▶ **Supplied text**
The 2010 Census revealed a population of 3,890,757. Around 30,000 of these are expatriates living in Bali.


The population is continuing to rise and a provincial agency recently reported the numbers could now be as high as 4.22 million. This increase is due to a high birth rate and also urbanization. This rising population is challenging for the island.


The Balinese people are a community banded by the awareness of culture. The basic concept of conduct is based on social layers called "Kasta" or castes which is very complex and expressed in language and body gesture. Some basic attitudes can be found at all levels, particularly concerning what is polite and what is not.


Balinese is a Malayo-Polynesian language which is also spoken in Lombok and Java. The Bali Cultural Agency estimates that less than 1 million people in Bali still use the Balinese language in their daily lives. Indonesian and English are becoming increasingly used by the Balinese people.


Traditional Culture

Most Balinese adhere to the Balinese-Hinduism religion, whilst the majority of the rest of Indonesia are Muslim.


The Balinese worship many gods and spirits, whilst other religions believe in one god. The Balinese celebrate many different milestones throughout a person's life with elaborate ceremonies.

▶ **Dataset rows**
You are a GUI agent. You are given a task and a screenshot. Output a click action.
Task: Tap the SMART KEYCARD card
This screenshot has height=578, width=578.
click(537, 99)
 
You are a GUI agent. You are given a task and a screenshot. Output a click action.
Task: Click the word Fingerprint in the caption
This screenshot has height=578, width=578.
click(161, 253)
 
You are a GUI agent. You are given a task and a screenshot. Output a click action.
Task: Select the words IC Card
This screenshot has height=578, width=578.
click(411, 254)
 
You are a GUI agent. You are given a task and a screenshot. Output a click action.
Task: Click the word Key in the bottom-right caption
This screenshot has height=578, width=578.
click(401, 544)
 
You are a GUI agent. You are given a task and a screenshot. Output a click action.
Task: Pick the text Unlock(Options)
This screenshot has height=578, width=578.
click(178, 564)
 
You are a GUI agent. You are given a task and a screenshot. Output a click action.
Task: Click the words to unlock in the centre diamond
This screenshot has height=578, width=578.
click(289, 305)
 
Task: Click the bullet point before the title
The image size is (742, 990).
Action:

==

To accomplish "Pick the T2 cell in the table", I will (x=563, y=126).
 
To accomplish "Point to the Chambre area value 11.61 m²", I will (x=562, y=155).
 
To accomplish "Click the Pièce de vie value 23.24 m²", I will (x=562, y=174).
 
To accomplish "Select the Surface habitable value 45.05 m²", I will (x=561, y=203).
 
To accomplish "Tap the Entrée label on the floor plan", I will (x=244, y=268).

▶ **Challenges**
a. Using the Bali passage, can you rewrite the paragraph beginning "Balinese is a Malayo-Polynesian language" as a short list that keeps its main facts?
b. What does the Bali passage say in answer to each of these?
(i) About how many expatriates live in Bali?
(ii) What are the social layers behind the basic concept of conduct called?
(iii) Which religion do most Balinese follow?
c. Could you carry on the Bali passage, starting after its final sentence?

▶ **Exercise results**
a.
- Balinese is a Malayo-Polynesian language that is also spoken in Lombok and Java.
- The Bali Cultural Agency estimates that fewer than 1 million people in Bali still use it daily.
- The Balinese people are increasingly using Indonesian and English.

b.
(i) Around 30,000.
(ii) "Kasta," or castes.
(iii) Balinese-Hinduism.

c.
The Balinese have a strong community spirit and most families live in a community setting known as a banjar.


Balinese arts and crafts are unique and portray many historical references whilst incorporating Western influences.


The Balinese are surrounded by art throughout their lives. They make art out of the most basic necessities in their daily lives. However, artistic knowledge is not commissioned only to a special intellectual class, but is open to everyone at all levels. Painting, sculpture, carving and music have traditionally been the province of men, while women channeled their creative energy into creating lavish offerings to the gods. In every festival, you can see spectacular pyramids of flowers, fruit, and cakes up to two meters high, constructed with such love and adoration that it could only be meant for a higher being. Although a religiously regarded practice, Balinese art does not serve religion solely.